A maturidade e a idade nos mostram outros caminhos, às vezes sim, às vezes não. Sempre questionei determinados padrões de opiniões, discordei de muitas, agi pela emoção, me ferrei porque usei mais o coração do que a razão, mas nunca fiz nada que me doesse a consciência.
Tem gente por aí que faz tudo de caso pensado, traça sua vida em cima de uma corrida à caça de dinheiro, poder e fama como se isso fosse a coisa mais importante da vida. Para atingir esses objetivos, essas pessoas passam por cima de qualquer sentimento e de qualquer pessoa, mesmo que tenham recebido amor e carinho, não têm escrúpulos e nem coração.
Quando eu cursava o quarto ou quinto período da faculdade, época em que frequentei alguns movimentos feministas em Maceió, se deu a necessidade de ler muitos livros sobre a questão do feminismo e as implicações na história da sociedade.
Nessa época estávamos começando a traçar o nosso TCC – Trabalho de Conclusão de Curso, cujo foco era a questão da mulher e sua evolução no mundo e o trabalho prático um programa de rádio sobre a questão feminina, que não chegou a se firmar na época do governo Sarney.
Nossa programação prática foi veiculada num serviço de alto-falante do tipo cornetas, que pertencia à Associação de Moradores do Tabuleiro do Martins, a Amotam. Fazíamos os programas aos sábados, na porta de um abatedouro de frangos, na Feirinha do Tabuleiro, com aquele cheiro de galinheiro e penas voando pra todo lado. Foi uma grande aventura que dela tirei muitos ensinamentos.
Tive que estudar muito, ler muitos livros, para a parte teórica do trabalho, mais de trinta para entender a questão do feminismo e do marxismo, temas que não me eram de todo estranho, pois sempre li e gostava de saber sobre a luta das mulheres em busca de seus caminhos na sociedade.
Li de tudo: De Mariazinha a Maria, de Marta Suplicy, à A Origem da Família da Propriedade Privada e do Estado, de Engels. Os estudos que Bachofren fez sobre as sociedades matriarcais, onde as mulheres eram o centro em torno do qual girava a vida familiar e outros textos de Lenin, Rose Marie Muraro, entre outros autores clássicos sobre o tema.

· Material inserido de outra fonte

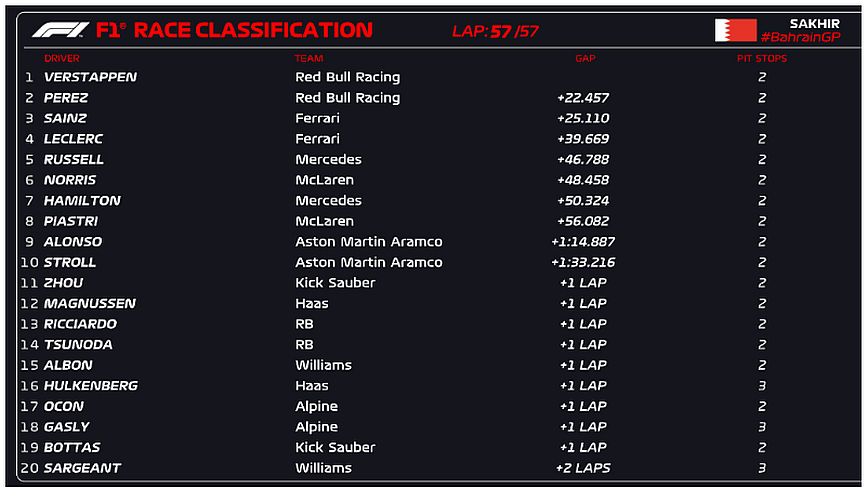
Task: Click the RACE CLASSIFICATION title
Action: [253, 30]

Todo esse estudo foi para entender que as mulheres vêm lutando por um lugar ao sol desde que o mundo é mundo, como dizia minha mãe. Dizem os grandes autores que o trabalho da mulher foi se tornando desvalorizado quando o homem precisou ir para a guerra e ela ficou em casa cuidando da agricultura, da caça, da casa e dos filhos e foi aí que seu trabalho começou a ser desvalorizado ao longo dos séculos.

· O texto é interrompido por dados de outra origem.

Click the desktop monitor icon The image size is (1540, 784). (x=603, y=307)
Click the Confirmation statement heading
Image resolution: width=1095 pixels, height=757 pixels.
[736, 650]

Muito foi conseguido pelos movimentos sociais, evoluímos em muitas questões, conseguimos aprovar muitas leis que beneficiam a vida das mulheres, mas o preconceito de gênero, em sua essência, ainda é muito forte na sociedade moderna e a violência contra a mulher tem um índice crescente que assusta a cada dia.
O professor, jornalista e sociólogo Antonio Cerveira de Moura era nosso orientador de projeto e um feminista de plantão. Moura nos deu o caminho, dava dicas maravilhosas de leitura, nos indicava autores consagrados, teóricos marxistas e nos passava a sua experiência prática na profissão que iríamos abarcar.
Nunca mais eu soube notícias dele, que voltou para São Paulo e não deu mais informações para os ex-alunos de sua vida. Digam o que disserem dele, mas nos ensinou muito, foi um ótimo professor. O tempo de faculdade para mim foi um tempo de aprendizado. Naquela época tínhamos muita ânsia de saber e de chegar ao mercado de trabalho, de ter o reconhecimento e o respeito profissional.
Tínhamos muito sonhos, principalmente no meu caso, que em União dos Palmares fui a primeira mocinha, na minha época, a estudar Jornalismo numa faculdade. Isso não era corriqueiro como hoje e fui apontada como louca. Uma loucura que me faz pensar até hoje: somos todos loucos ou só eu que me perdi?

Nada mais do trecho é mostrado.